Joy is being with those you love. Joy is knowing you are loved. How much we can put up with when we know we are. Joy is more than enjoyment; it’s more than pleasure. We can get caught up in “false joys”, in the empty promises of Satan we renounce at our baptism. And the world and the flesh are always advertising these: do your own thing, get more money, have a good time.

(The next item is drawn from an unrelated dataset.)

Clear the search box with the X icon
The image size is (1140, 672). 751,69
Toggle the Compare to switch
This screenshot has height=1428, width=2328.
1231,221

It’s rather like eating a meringue; it can be lovely in the mouth, but it doesn’t have much staying power in the stomach.
And so like John the Baptist we’ve come to the threshold of biblical and Christian joy, the joy of the Gospel as Pope Francis calls it, the joy that’s a fruit of the Holy Spirit, the joy that’s linked to the theological virtue of hope. It’s a joy in someone outside us and greater than us. It’s objective. It’s certain. It’s like a rock. “Rejoice in the Lord!”, says St Paul. He is near. “The Lord, the king of Israel, is in your midst”. “Do not let your hands fall limp.” Dance and shout. Why? Because the Lord is dancing with shouts of joy over you. In other words, we are loved. We are meant. We are wanted. There’s a presence and a providence and a power in us and among us. That widow pointed with a finger to God and pointed to her little boy. In the context of Advent, John the Baptist points with the finger of his words to the little boy who will be born in Bethlehem. Where is joy? It lies in the great truths and promises of our faith. It’s found in everything that lies ahead of us in the Church’s year: in the Incarnation, the Birth, the Gospel words, the Cross and Resurrection, the gift of the Holy Spirit, the presence in the Blessed Sacrament, the forgiveness of sins and hope of eternal life. All these things are remedies for our endemic sadness. All these things, if we enter into them, bring us joy. There are blocks on our side, I know, but if we let life teach and purify us, we’ll see that these are being eroded over time. We are being simplified and opened to the essential.